Un altro elemento di disaggregazione territoriale è dato dai trasferimenti di residenza
interni, cioè gli spostamenti da una provincia all’altra. Storicamente questa mobilità è
dovuta in larga parte al maggior dinamismo economico-produttivo delle aree del
Centro Nord rispetto a quello delle aree del Mezzogiorno. Le cifre ci dicono come la
nostra provincia non risulti per nulla attraente per i cittadini italiani appartenenti ad
una fascia di età che va dai 18 ai 24 anni. Anzi, come abbiamo visto
precedentemente, i ragusani appartenenti a questa fascia d’età sono orientati a
lasciare questa terra per stabilirsi temporaneamente o addirittura definitivamente in
alcune province del Centro Nord. In particolare le province più attrattive sono
Milano, Bologna, Venezia, Firenze, Roma.
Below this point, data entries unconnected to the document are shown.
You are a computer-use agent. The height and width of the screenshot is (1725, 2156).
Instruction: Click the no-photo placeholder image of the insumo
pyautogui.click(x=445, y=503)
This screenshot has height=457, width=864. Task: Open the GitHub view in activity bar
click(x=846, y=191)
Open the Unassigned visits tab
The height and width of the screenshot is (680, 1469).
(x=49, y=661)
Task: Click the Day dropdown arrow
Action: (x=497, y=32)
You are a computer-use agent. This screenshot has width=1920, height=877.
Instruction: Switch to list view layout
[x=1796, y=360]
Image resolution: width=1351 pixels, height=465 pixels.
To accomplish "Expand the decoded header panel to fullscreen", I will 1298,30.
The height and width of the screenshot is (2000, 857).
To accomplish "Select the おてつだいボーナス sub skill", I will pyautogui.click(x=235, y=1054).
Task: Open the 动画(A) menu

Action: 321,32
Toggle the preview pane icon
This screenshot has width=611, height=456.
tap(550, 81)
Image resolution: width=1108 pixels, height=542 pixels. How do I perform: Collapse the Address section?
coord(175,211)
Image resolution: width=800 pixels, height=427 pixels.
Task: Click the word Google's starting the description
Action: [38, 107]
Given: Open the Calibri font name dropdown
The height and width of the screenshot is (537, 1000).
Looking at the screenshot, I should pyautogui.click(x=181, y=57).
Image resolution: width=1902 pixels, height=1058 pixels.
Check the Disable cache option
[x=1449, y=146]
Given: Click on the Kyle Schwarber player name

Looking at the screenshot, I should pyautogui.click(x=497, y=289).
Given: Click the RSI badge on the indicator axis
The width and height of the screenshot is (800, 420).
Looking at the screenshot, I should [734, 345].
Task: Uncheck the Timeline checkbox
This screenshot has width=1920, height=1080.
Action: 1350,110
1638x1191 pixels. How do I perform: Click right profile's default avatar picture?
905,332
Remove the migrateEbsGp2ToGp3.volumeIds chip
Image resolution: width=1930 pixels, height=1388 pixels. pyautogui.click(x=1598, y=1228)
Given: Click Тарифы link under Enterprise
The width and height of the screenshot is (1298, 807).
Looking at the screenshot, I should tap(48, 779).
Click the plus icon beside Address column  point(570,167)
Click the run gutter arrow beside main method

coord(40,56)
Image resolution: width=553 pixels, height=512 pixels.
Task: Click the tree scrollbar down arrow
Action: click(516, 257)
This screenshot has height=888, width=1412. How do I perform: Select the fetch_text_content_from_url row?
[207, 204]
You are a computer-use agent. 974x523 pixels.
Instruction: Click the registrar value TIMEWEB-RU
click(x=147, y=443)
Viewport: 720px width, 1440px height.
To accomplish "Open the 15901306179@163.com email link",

Queste sedi, oltre ad essere importanti
centri universitari, sono anche aree che presentano opportunità lavorative che il
territorio ibleo non offre. E’ invece interessante scoprire come l’area iblea sia
particolarmente apprezzata dagli “over 65”. Infatti, siamo tra le prime tre aree a
livello nazionale per tasso immigratorio relativo a questa fascia d’età. Questo dato è
probabilmente indicativo, fra l’altro, di due fenomeni: un’accettabile qualità della vita
soprattutto per le persone anziane; le tante persone che in giovane età sono emigrate
ritornano per trascorrere nei luoghi d’origine il loro periodo di quiescenza.
In conclusione, l’emigrazione di oggi è molto diversa da quella dei nostri nonni e dei
nostri padri: oggi si parte di meno perché spinti da situazioni di estrema povertà.
Necessità e aspettative sono cambiate. Spostarsi, viaggiare, è diventato più facile,
così come mantenere i contatti con chi resta; cercare occasioni per realizzare le
proprie aspettative e i propri sogni non è più impossibile e non implica più un
distacco definitivo dalle proprie radici. E’ necessario avviare al più presto processi
che portino le giovani generazioni ad auto-realizzarsi nel proprio territorio.